→ **About this task**
Report how many lines in the records hold the string "agent"; give the number and nothing else.

→ **Information given**
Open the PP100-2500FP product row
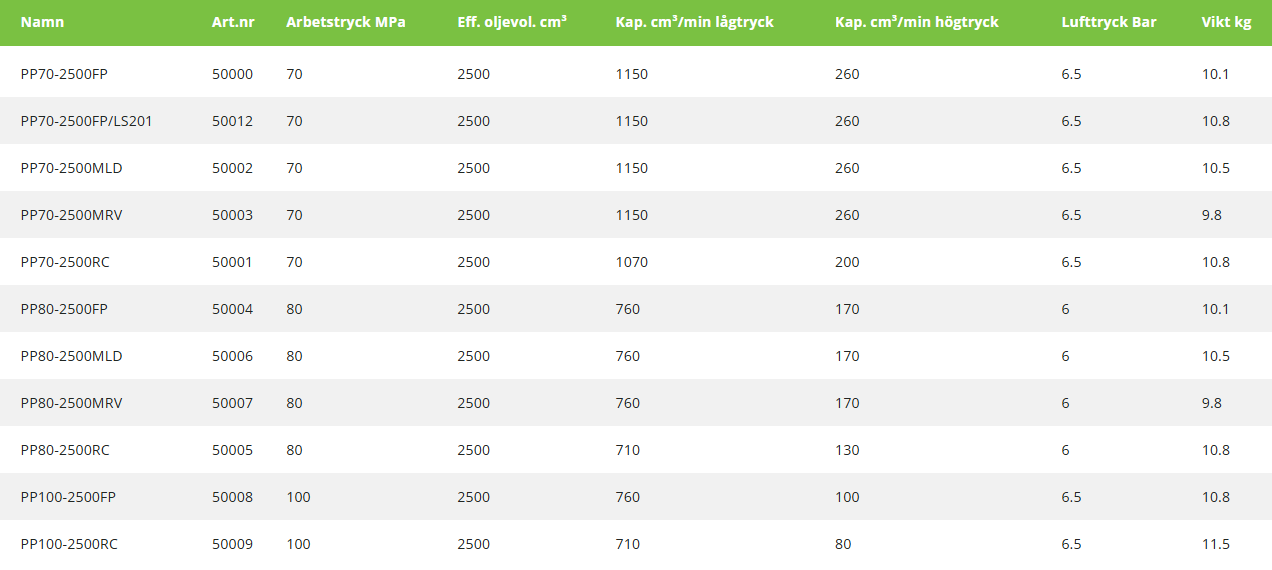click(68, 497)

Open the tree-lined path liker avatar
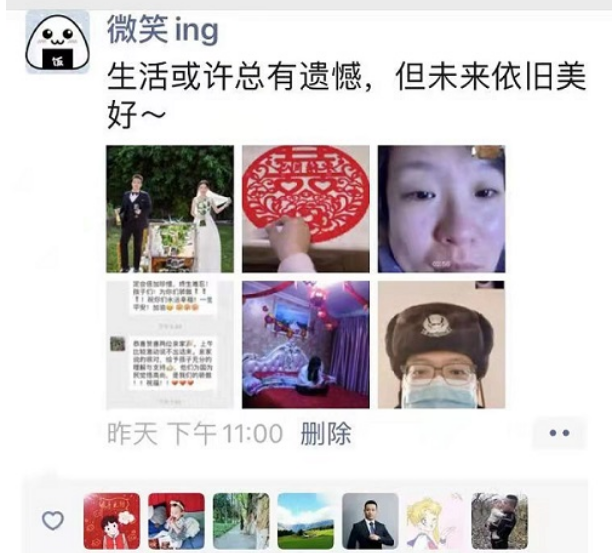tap(241, 521)
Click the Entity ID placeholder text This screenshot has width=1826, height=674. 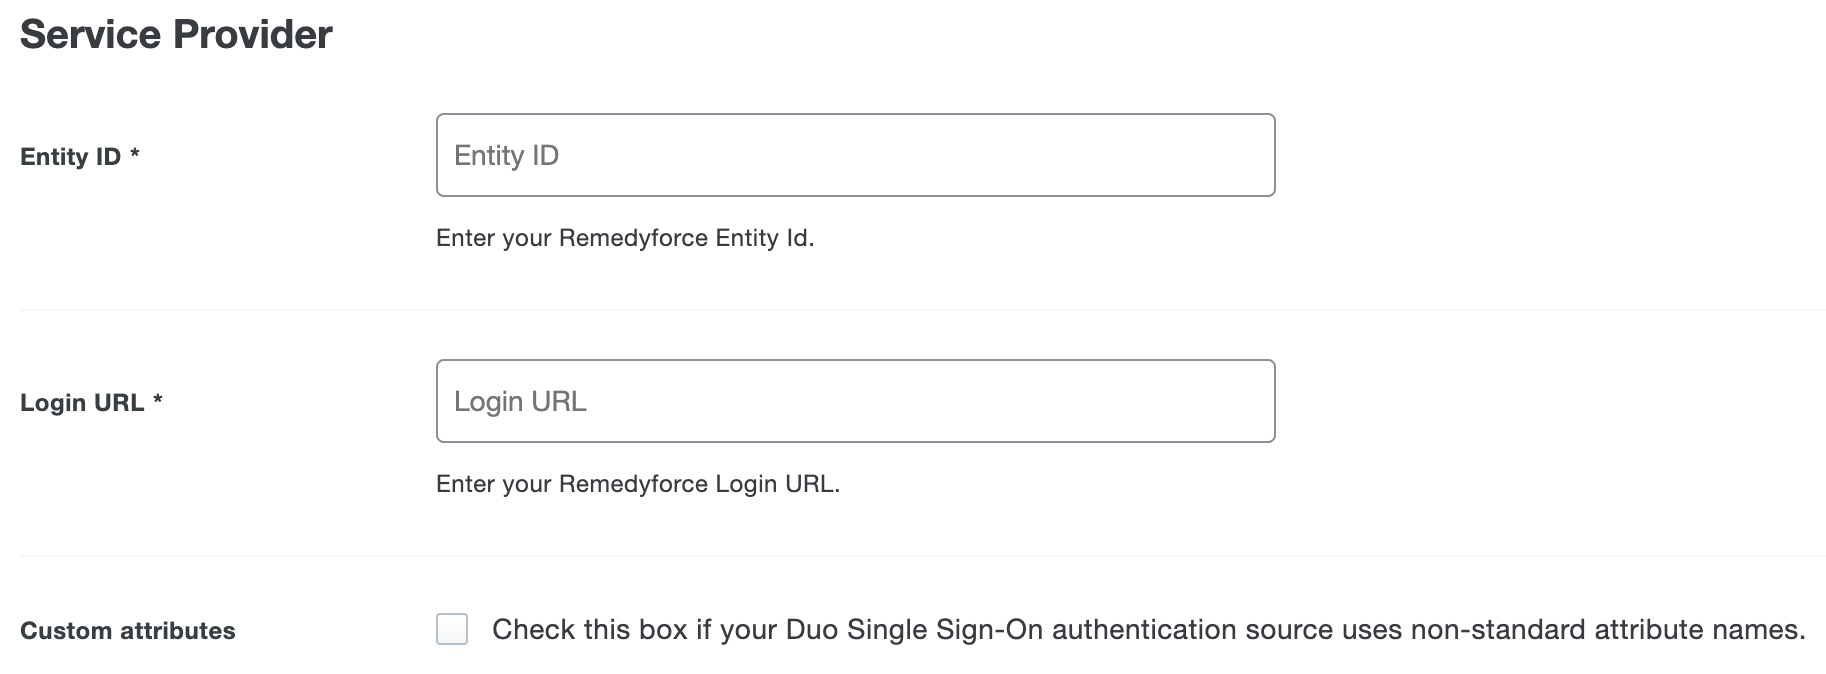507,155
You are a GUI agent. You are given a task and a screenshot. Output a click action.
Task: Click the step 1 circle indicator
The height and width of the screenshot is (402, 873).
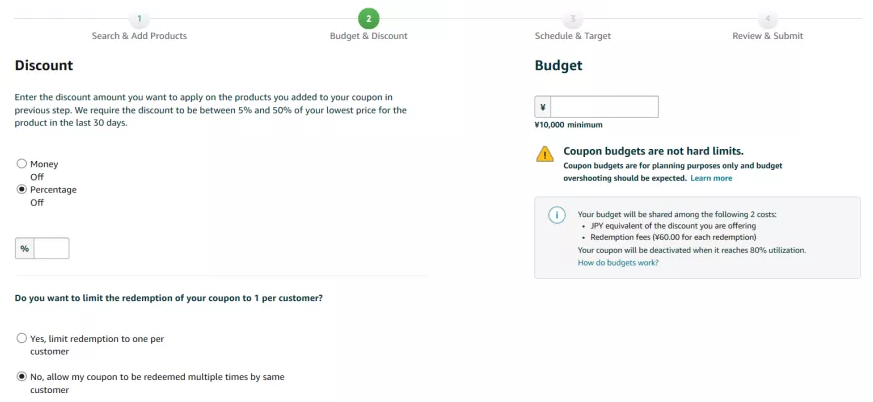(139, 19)
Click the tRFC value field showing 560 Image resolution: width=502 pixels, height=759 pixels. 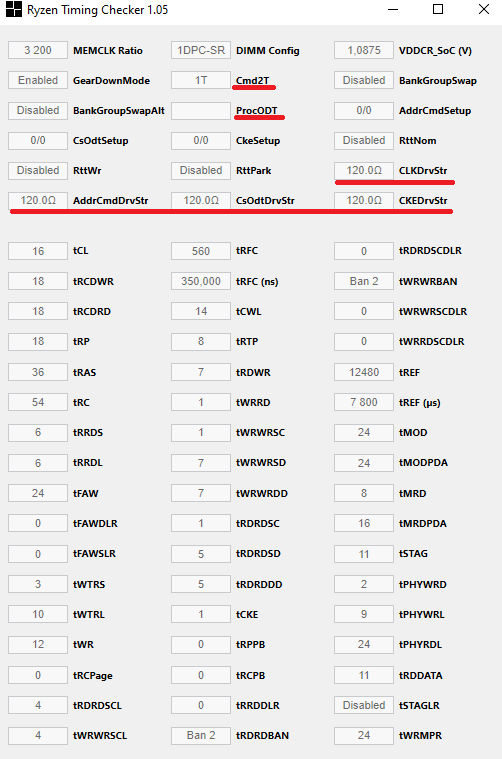(201, 251)
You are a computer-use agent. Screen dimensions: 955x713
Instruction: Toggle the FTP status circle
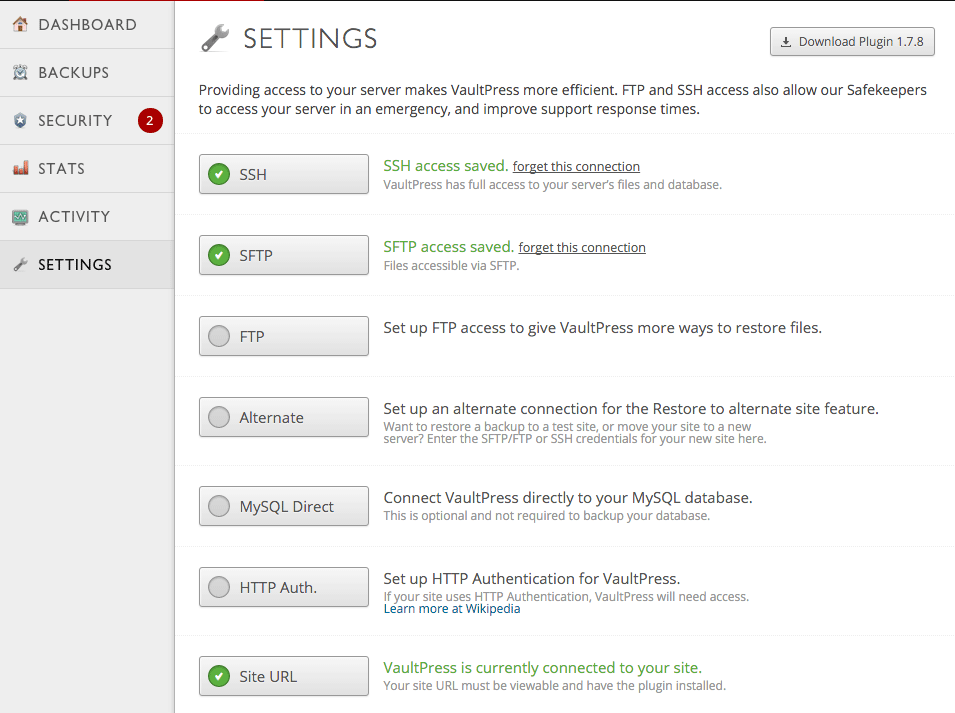tap(219, 336)
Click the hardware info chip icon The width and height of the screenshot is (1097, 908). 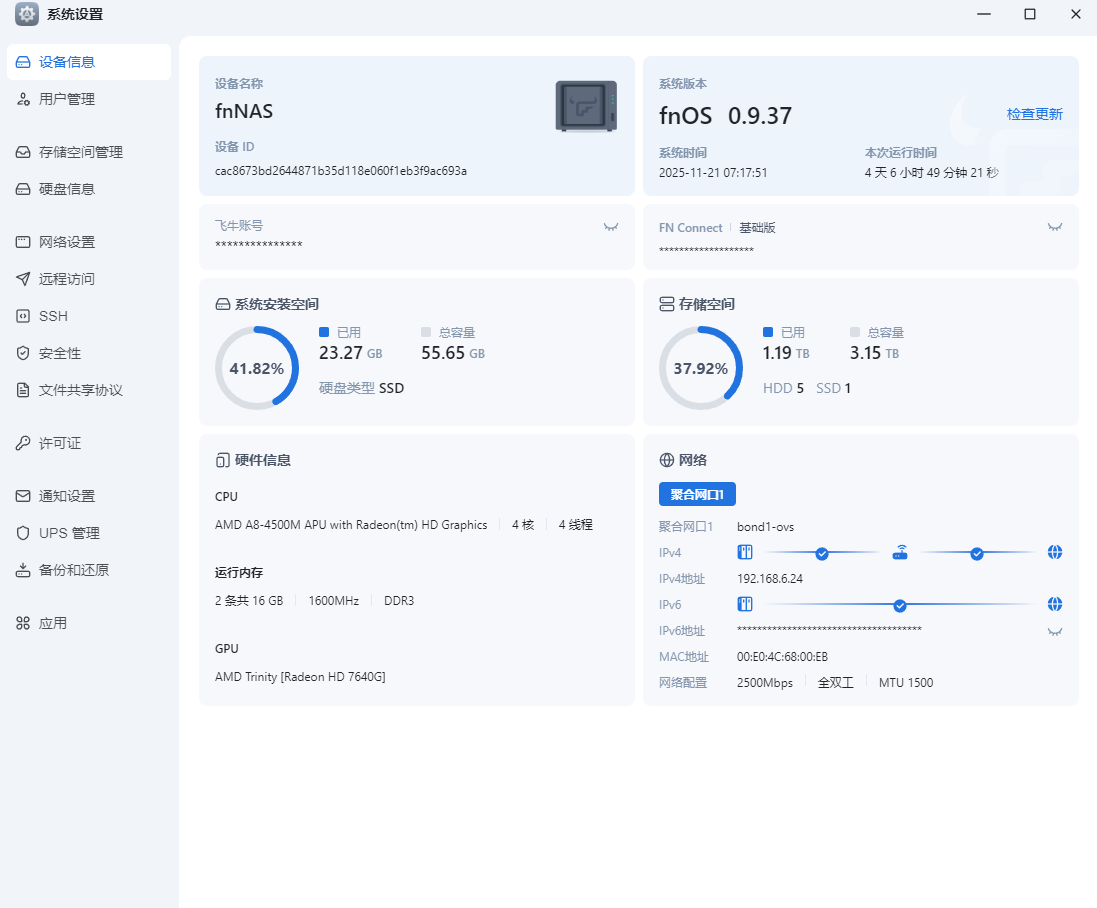pyautogui.click(x=222, y=460)
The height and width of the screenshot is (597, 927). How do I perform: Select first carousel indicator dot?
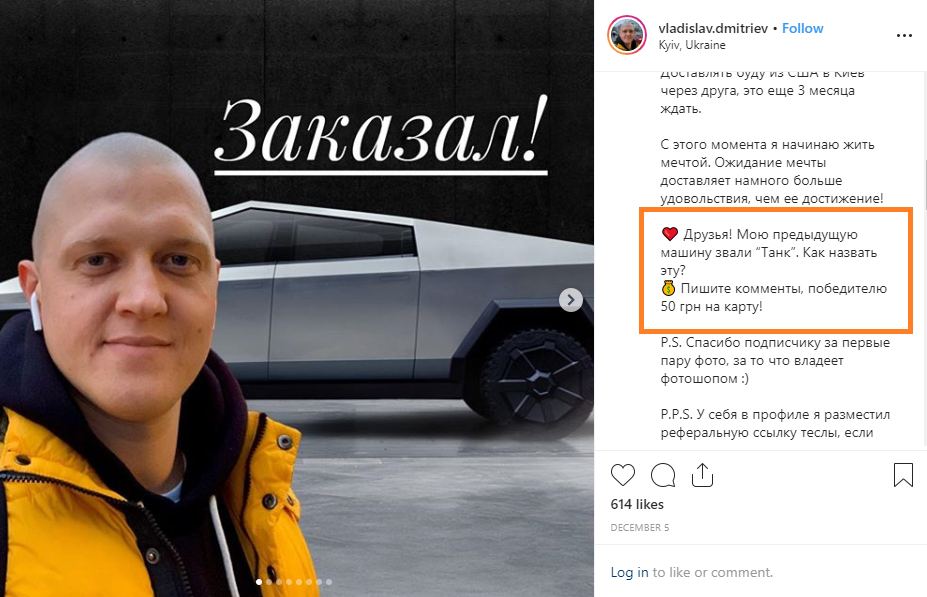point(259,582)
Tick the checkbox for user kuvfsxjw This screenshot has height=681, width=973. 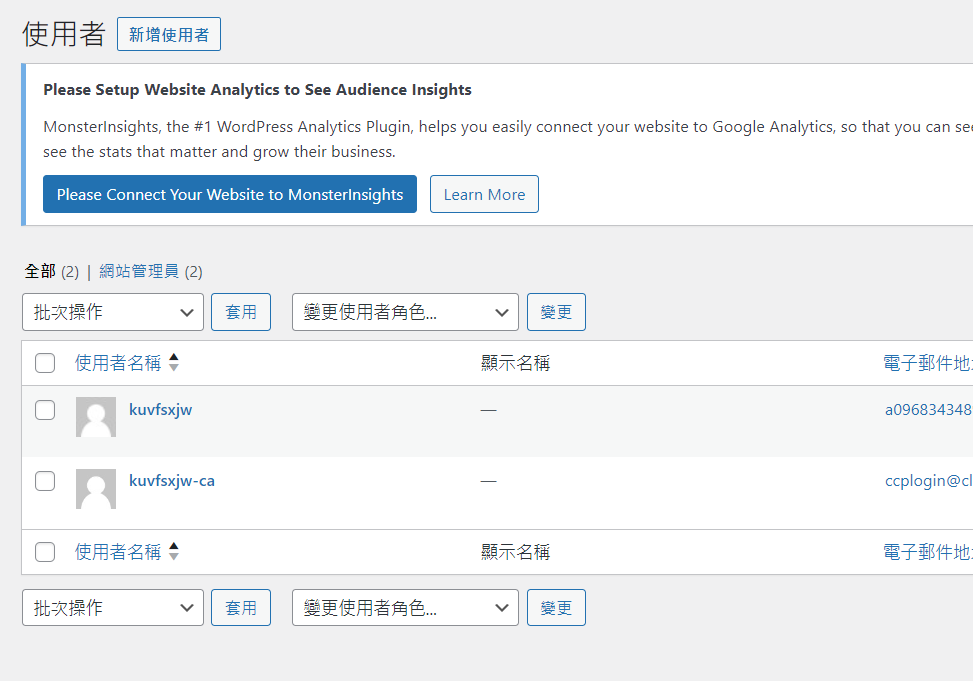pyautogui.click(x=45, y=410)
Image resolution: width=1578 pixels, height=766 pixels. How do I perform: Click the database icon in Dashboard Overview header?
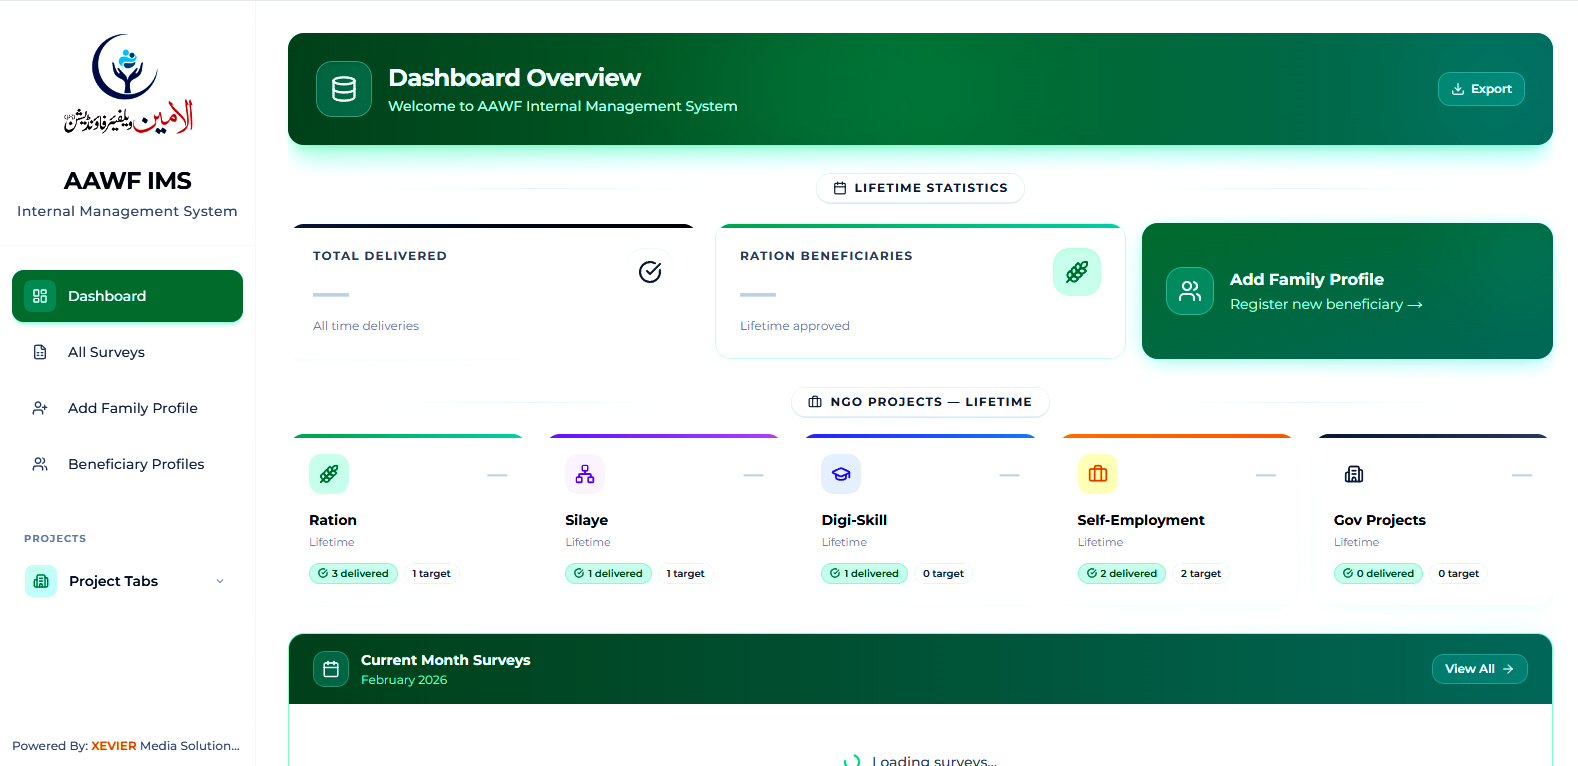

→ **Expected output**
2